▶ Excerpt provided:
🍾 Xarray is now 10 years old! 🎉

xarray.Dataset.query

Contents

xarray.Dataset.query#

Dataset.query(queries=None, parser='pandas', engine=None, missing_dims='raise', **queries_kwargs)[source]#

Return a new dataset with each array indexed along the specified dimension(s), where the indexers are given as strings containing Python expressions to be evaluated against the data variables in the dataset.

Parameters:
  • queries (dict-like, optional) – A dict-like with keys matching dimensions and values given by strings containing Python expressions to be evaluated against the data variables in the dataset. The expressions will be evaluated using the pandas eval() function, and can contain any valid Python expressions but cannot contain any Python statements.

  • parser ({"pandas", "python"}, default: "pandas") – The parser to use to construct the syntax tree from the expression. The default of ‘pandas’ parses code slightly different than standard Python. Alternatively, you can parse an expression using the ‘python’ parser to retain strict Python semantics.

  • engine ({"python", "numexpr", None}, default: None) – The engine used to evaluate the expression. Supported engines are:

    • None: tries to use numexpr, falls back to python

    • “numexpr”: evaluates expressions using numexpr

    • “python”: performs operations as if you had eval’d in top level python

  • missing_dims ({"raise", "warn", "ignore"}, default: "raise") – What to do if dimensions that should be selected from are not present in the Dataset:

    • “raise”: raise an exception

    • “warn”: raise a warning, and ignore the missing dimensions

    • “ignore”: ignore the missing dimensions

  • **queries_kwargs ({dim: query, ...}, optional) – The keyword arguments form of queries. One of queries or queries_kwargs must be provided.

▶ Records provided:
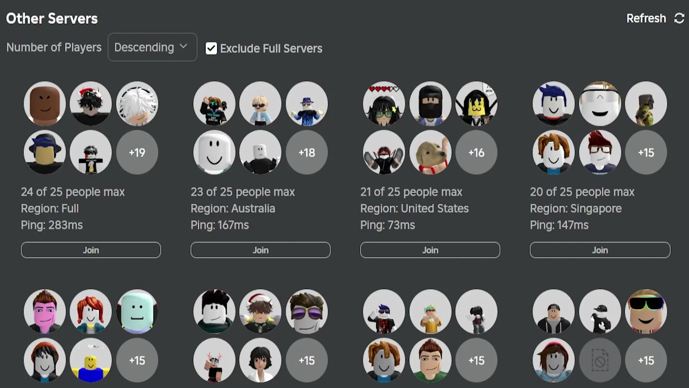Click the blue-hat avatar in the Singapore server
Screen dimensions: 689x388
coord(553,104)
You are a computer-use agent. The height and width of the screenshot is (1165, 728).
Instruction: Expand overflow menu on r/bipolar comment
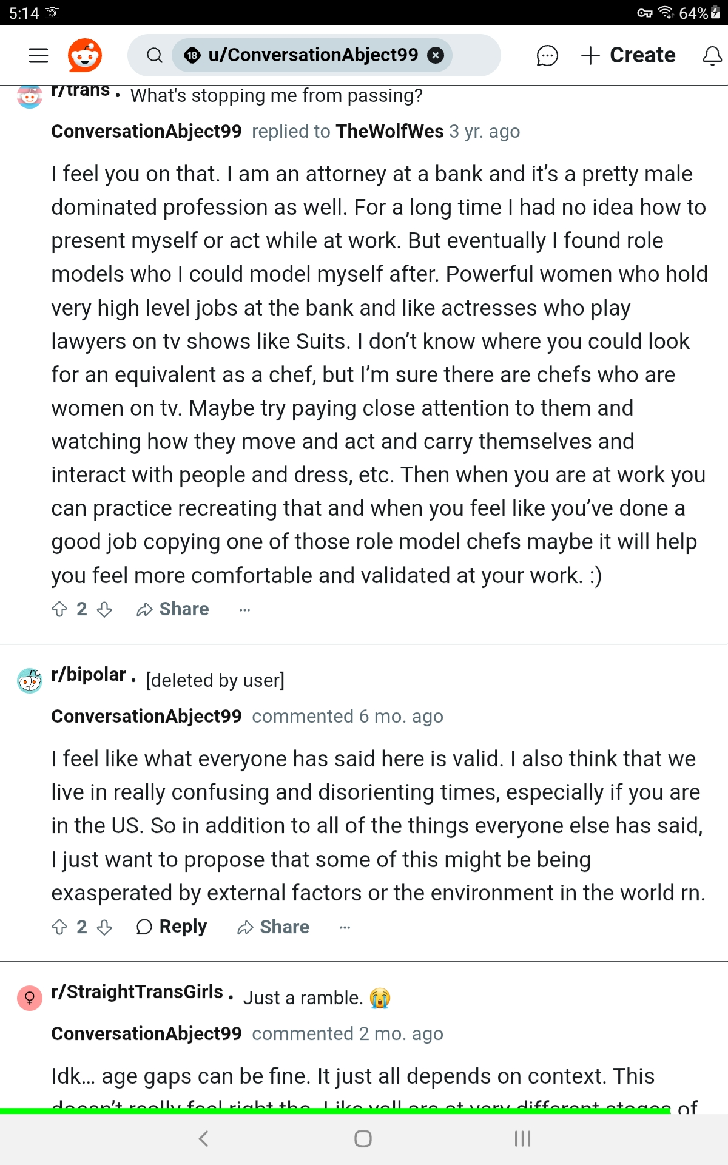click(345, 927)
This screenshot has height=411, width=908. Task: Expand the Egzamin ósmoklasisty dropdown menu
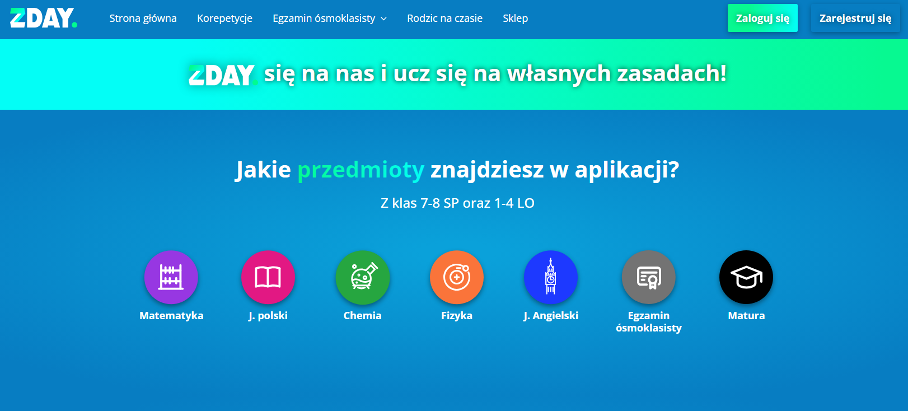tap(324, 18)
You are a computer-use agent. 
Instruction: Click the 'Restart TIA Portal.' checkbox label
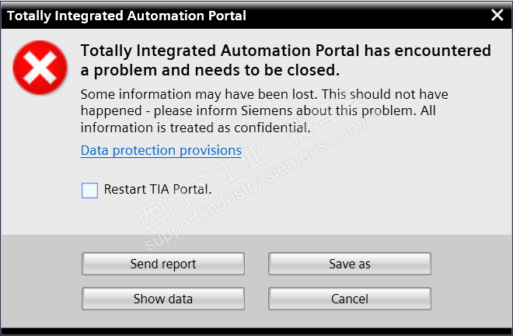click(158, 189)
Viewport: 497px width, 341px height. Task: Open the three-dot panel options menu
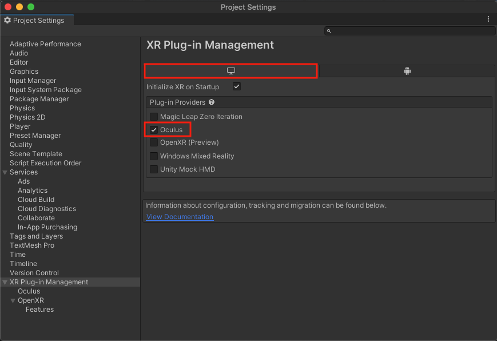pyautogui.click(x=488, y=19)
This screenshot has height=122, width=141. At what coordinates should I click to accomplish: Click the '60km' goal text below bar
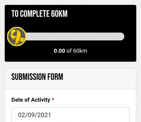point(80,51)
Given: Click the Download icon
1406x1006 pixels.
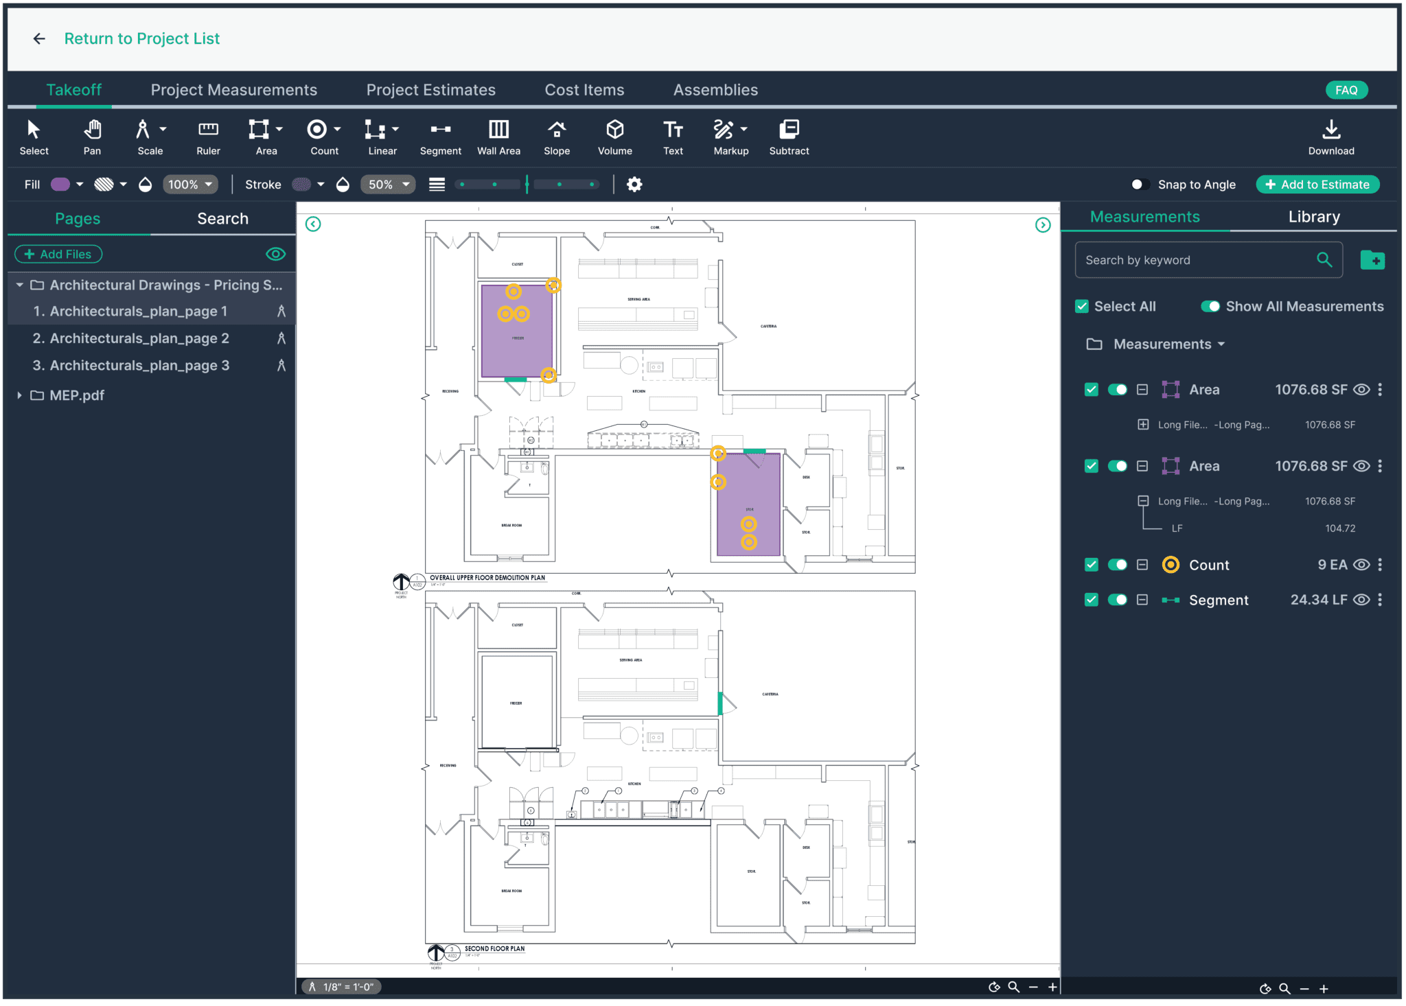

▶ Exercise task: Continue the xarray Dataset.query documentation from the point where it ends. The data is not needed for this.

▶ Answer for this exercise:
Returns:

obj (Dataset) – A new Dataset with the same contents as this dataset, except each array and dimension is indexed by the results of the appropriate queries.

Examples

>>> a = np.arange(0, 5, 1)
>>> b = np.linspace(0, 1, 5)
>>> ds = xr.Dataset({"a": ("x", a), "b": ("x", b)})
>>> ds
<xarray.Dataset> Size: 80B
Dimensions:  (x: 5)
Dimensions without coordinates: x
Data variables:
    a        (x) int64 40B 0 1 2 3 4
    b        (x) float64 40B 0.0 0.25 0.5 0.75 1.0
>>> ds.query(x="a > 2")
<xarray.Dataset> Size: 32B
Dimensions:  (x: 2)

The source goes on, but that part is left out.